Category Archives: Microchip

RPI I2C interface to Microchip embedded uP – Clock stretching

If you are going to implement I2C to an embedded uP read this first http://www.slate.com/blogs/bad_astronomy/2016/03/28/psychedelic_stroboscopic_easter_eggs.html

If you are using a Microchip uP you might want to continue reading.

Here is the problem, Raspberry Pi’s I2C software can’t cope with slave clock stretching, not a problem if you can service the data request quickly, well you would have thought not anyway. Unfortunately Microchip’s hardware (using a PIC18F14K50 and many others)  always puts in a small clock stretch for a slave transmit, even if you disable clock stretching with the SEN bit.   A thorough read of the data sheet gives you a clue “The ACK pulse will be sent on the ninth bit and pin SCK/SCL is held low regardless of SEN“.

So data transmission TO the PIC works fine (if you can deal with the I2C data quickly enough), but for Slave data transmit TO the RPI you get errors. The problem is, they are random and depend on the exact timing of the I2C bus and uP speed.

This clock stretch only happens after the address byte and before the transmission data. It causes a short or missing clock pulse (as the RPI ignores the presence of the clock held low by the slave) as in the transition of bytes 3 &4  of data in the oscilloscope capture below.

DS1Z_QuickPrint7

So how do we work around this, well to be honest there isn’t a total solution. (that I’ve found) the best that I have achieved is to change the I2C clock speed  so the timing of a clock stretch happens when the clock is already low and tweak the uP interrupt software.

The clock speed change is unfortunately a trial and error process whilst monitoring the data (and probably watching with a scope). To change the I2C bus speed with a newer PI distro, you need to edit the /boot/config.txt and edit or add the line “dtparam=i2c1_baudrate=clockspeed” try clock speeds from 20000 to 400000 and follow by a reboot of the PI to make the changes active.

The bus clock speed that will work will vary with the microprocessor speed,  so there is no single solution.

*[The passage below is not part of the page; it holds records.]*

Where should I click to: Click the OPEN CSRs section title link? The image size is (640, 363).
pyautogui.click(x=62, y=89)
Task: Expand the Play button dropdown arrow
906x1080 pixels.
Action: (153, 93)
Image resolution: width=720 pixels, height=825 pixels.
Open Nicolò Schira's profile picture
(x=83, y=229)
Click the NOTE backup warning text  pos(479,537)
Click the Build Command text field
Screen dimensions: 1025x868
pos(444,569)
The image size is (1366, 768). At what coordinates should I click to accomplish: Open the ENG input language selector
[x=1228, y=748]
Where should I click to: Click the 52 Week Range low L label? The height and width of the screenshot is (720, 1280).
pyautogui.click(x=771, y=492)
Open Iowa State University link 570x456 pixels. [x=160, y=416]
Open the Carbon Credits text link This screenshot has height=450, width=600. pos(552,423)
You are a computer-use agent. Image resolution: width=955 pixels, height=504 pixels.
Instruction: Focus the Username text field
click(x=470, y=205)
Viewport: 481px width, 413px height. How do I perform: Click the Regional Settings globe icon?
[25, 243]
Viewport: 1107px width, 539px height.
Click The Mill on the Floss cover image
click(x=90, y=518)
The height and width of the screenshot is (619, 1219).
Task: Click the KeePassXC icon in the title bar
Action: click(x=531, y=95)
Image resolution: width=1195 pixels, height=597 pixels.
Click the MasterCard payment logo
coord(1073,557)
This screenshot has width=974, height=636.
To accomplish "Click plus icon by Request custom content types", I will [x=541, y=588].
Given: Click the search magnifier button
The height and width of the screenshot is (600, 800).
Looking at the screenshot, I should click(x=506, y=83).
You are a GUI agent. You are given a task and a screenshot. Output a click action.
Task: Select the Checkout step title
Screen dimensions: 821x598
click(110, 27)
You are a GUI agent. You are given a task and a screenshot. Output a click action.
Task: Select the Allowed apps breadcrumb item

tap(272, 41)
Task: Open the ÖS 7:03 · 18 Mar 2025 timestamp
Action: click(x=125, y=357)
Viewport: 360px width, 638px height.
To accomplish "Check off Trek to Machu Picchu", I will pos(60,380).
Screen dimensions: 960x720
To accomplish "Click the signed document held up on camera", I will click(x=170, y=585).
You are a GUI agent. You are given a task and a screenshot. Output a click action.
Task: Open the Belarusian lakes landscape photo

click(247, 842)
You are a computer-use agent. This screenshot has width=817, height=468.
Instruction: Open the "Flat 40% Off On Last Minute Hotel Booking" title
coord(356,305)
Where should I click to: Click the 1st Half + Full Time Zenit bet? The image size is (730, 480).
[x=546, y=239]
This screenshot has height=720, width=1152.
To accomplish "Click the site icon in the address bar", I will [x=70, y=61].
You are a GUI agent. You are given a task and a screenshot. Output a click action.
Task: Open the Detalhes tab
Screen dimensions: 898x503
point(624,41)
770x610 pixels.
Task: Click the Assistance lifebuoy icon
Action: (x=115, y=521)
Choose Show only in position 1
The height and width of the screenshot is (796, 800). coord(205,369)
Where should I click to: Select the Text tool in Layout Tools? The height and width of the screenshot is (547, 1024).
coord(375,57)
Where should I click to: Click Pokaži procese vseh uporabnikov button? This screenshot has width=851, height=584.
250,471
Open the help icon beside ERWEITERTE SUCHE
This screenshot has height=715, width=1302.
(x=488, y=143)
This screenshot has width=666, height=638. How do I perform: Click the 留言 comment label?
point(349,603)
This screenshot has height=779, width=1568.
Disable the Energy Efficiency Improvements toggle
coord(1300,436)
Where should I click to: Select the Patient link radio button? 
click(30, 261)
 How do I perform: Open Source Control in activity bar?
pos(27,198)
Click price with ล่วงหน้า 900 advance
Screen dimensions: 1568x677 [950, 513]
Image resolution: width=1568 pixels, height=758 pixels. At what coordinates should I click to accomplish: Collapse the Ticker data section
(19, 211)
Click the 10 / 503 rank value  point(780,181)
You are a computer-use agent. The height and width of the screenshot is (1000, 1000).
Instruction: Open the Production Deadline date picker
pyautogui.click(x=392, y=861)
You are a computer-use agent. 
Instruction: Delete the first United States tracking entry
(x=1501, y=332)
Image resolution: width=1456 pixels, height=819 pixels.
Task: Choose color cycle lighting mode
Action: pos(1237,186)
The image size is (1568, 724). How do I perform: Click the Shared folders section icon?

With my setup 200Khz and 50Khz works well (uP clock @32Mhz) where 400khz and 100khz is a total wright off.

I have also changed the I2C code in the PIC18F14K50 to give a fast set of the  BF flag after data transmission which helps minimise the clock hold time.

if (PIR1bits.SSPIF) {
      
        if (!SSPSTATbits.D_NOT_A) {
            //
            // Slave Address
            //
            i2c_byte_count = 0;

            if (SSPSTATbits.BF) {
                // Discard slave address
                sspBuf = SSPBUF;    // Clear BF
                SSPSTATbits.BF=1;
            }

            if (SSPSTATbits.R_NOT_W) {
                // Reading - read from register map
                SSPCON1bits.WCOL = 0;
                SSPBUF           = i2c_reg_map[i2c_reg_addr++];
              
            }

        } else {
            //
            // Data bytes
            //
            i2c_byte_count++;

            if (SSPSTATbits.BF) {
                sspBuf = SSPBUF;    // Clear BF
                
            }

            if (SSPSTATbits.R_NOT_W) {
                // Multi-byte read - advance to next address
                SSPCON1bits.WCOL = 0;
                SSPBUF           = i2c_reg_map[i2c_reg_addr++];
                SSPSTATbits.BF=1;
               
            } else {

                if (i2c_byte_count == 1) {
                    // First write byte is register address
                    i2c_reg_addr = sspBuf;
                } else {
                    // Write to register address - auto advance
                    //   to allow multiple bytes to be written
                    i2c_reg_map[i2c_reg_addr++] = sspBuf;
                }
            }
           
        }//else
        
        SSPCON1bits.CKP = 1;            // Release clock
        // Limit address to size of register map
        i2c_reg_addr %= sizeof(i2c_reg_map);

        // Finally
        PIR1bits.SSPIF  = 0;            // Clear MSSP interrupt flag
      
    }   

With these changes, I have got (as the adverts say) up to 100% TX from a slave without error. This is about the best we can do until either Microchip change their hardware, or RPI write a I2C handler that supports clock stretch.